LaSalle Hotel Properties Completes Merger with Pebblebrook Hotel Trust

BETHESDA, Md.–(BUSINESS WIRE)–LaSalle Hotel Properties (NYSE: LHO) (“LaSalle” or the “Company”) today
announced the completion of its previously announced merger with
Pebblebrook Hotel Trust (“Pebblebrook”).

Michael D. Barnello, President and Chief Executive Officer of LaSalle
Hotel Properties, said, “We are pleased to complete this combination. On
behalf of the LaSalle Board, we thank all LaSalle employees, hotel
operator partners and shareholders for their support.”
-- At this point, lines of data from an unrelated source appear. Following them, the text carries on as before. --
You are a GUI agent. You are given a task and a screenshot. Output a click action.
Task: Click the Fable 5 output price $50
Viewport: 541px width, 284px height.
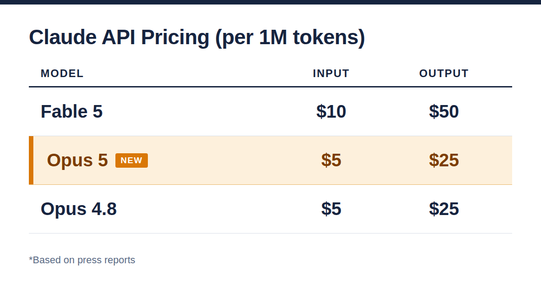point(444,111)
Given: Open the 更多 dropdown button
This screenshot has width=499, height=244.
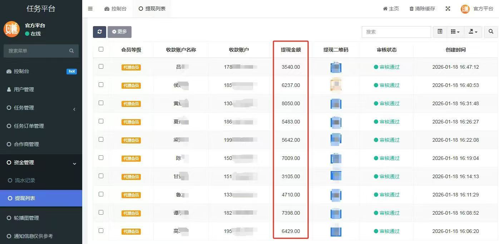Looking at the screenshot, I should [119, 32].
Citigroup Global Markets Inc. and Goldman Sachs & Co. LLC are acting as
financial advisors to LaSalle and Goodwin Procter LLP and DLA Piper LLP
(US) are acting as legal counsel.

Cautionary Statement Regarding Forward-Looking Statements

This press release, together with other statements and information
publicly disseminated by the Company, contains certain forward-looking
statements within the meaning of Section 27A of the Securities Act of
1933, as amended, and Section 21E of the Securities Exchange Act of
1934, as amended. The Company intends such forward-looking statements to
be covered by the safe harbor provisions for forward-looking statements
contained in the Private Securities Litigation Reform Act of 1995 and
includes this statement for purposes of complying with these safe harbor
provisions. The forward-looking statements contained in this press
release, including statements regarding the merger transaction and the
timing of such transaction, are subject to various risks and
uncertainties. Although the Company believes the expectations reflected
in any forward-looking statements contained herein are based on
reasonable assumptions, there can be no assurance that our expectations
will be achieved. Forward-looking statements, which are based on certain
assumptions and describe future plans, strategies and expectations of
the Company, are generally identifiable by use of the words “believe,”
“expect,” “intend,” “anticipate,” “estimate,” “project,” or other
similar expressions. Such statements involve known and unknown risks,
uncertainties, and other factors that may cause the actual results of
the Company to differ materially from future results, performance or
achievements projected or contemplated in the forward-looking
statements. Some of the factors that may affect outcomes and results
include, but are not limited to: (i) the outcome of any legal
proceedings that may be instituted against the parties and others
related to the merger agreement, (ii) unanticipated difficulties or
expenditures relating to the merger transaction, the response of
business partners and competitors to the merger transaction, and/or
potential difficulties in employee retention as a result of the merger
transaction, (iii) changes affecting the real estate industry and
changes in financial markets, interest rates and foreign currency
exchange rates, (iv) increased or unanticipated competition for the
Company’s properties, (v) risks associated with the hotel industry,
including competition for guests and meetings from other hotels and
alternative lodging companies, increases in wages, energy costs and
other operating costs, potential unionization or union disruption,
actual or threatened terrorist attacks, any type of flu or
disease-related pandemic and downturns in general and local economic
conditions, (vi) the availability and terms of financing and capital and
the general volatility of securities markets, (vii) the Company’s
dependence on third-party managers of its hotels, including its
inability to implement strategic business decisions directly, (viii)
risks associated with the real estate industry, including environmental
contamination and costs of complying with the Americans with
Disabilities Act of 1990, as amended, and similar laws, (ix) the
possible failure of the Company to maintain its qualification as a REIT
and the risk of changes in laws affecting REITs, (x) the possibility of
uninsured losses, (xi) risks associated with redevelopment and
repositioning projects, including delays and cost overruns, (xii) the
risk of a material failure, inadequacy, interruption or security failure
of the Company’s or the hotel managers’ information technology networks
and systems, and (xiii) those additional risks and factors discussed in
reports filed with the SEC by the Company from time to time, including
those discussed under the heading “Risk Factors” in its most recently
filed reports on Form 10-K and 10-Q. The Company undertakes no
obligation to update or revise any forward- whether as a result of new
information, future events or otherwise. Investors should not place
undue reliance upon forward-looking statements.